Exactly the lines from the line that has "The width and height of the screenshot is (1227, 395)." through the final line below are to be retyped, and the pictures are not.

--*--

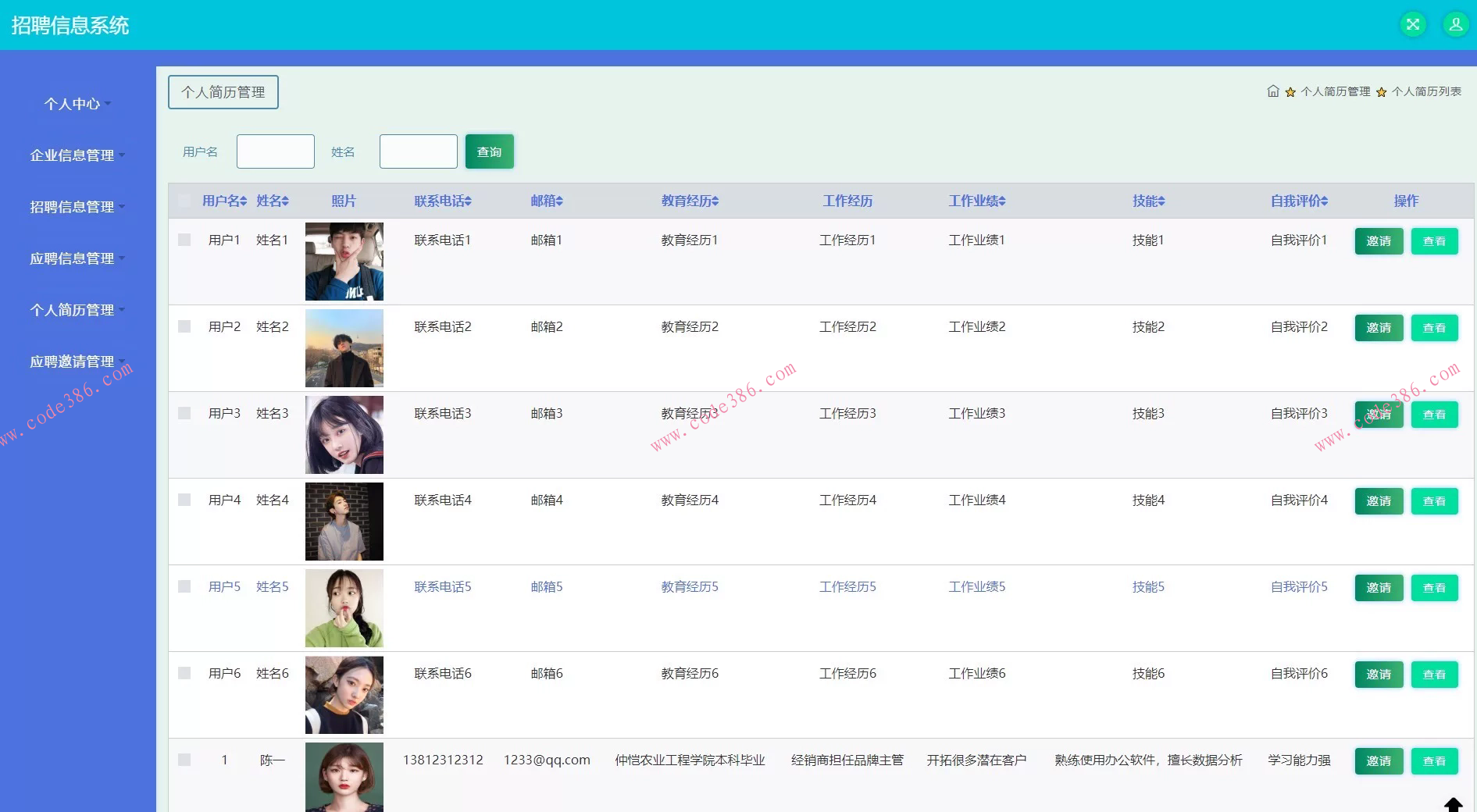Expand the 招聘信息管理 sidebar menu
The width and height of the screenshot is (1477, 812).
77,207
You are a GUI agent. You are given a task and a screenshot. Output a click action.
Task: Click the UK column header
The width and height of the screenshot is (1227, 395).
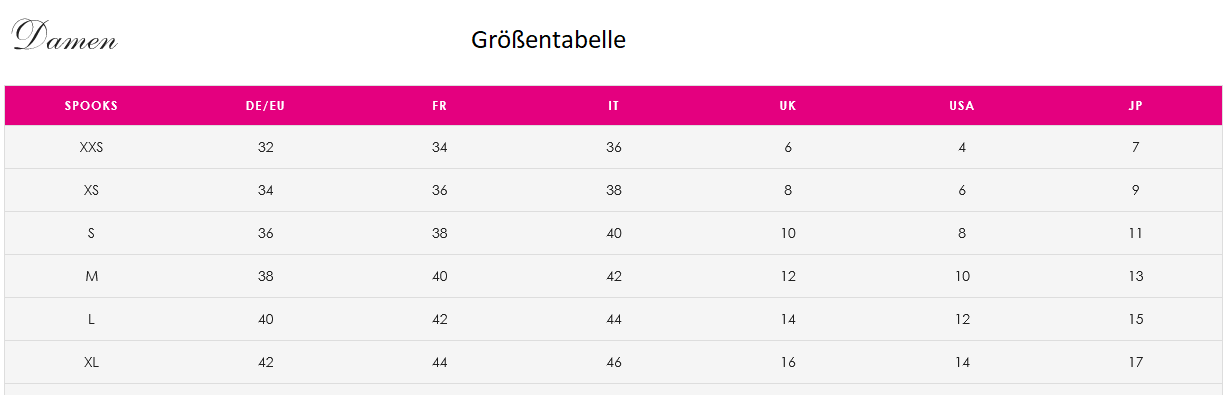788,106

--*--

## OUTPUT FOR THIS TASK
The width and height of the screenshot is (1227, 395).
788,106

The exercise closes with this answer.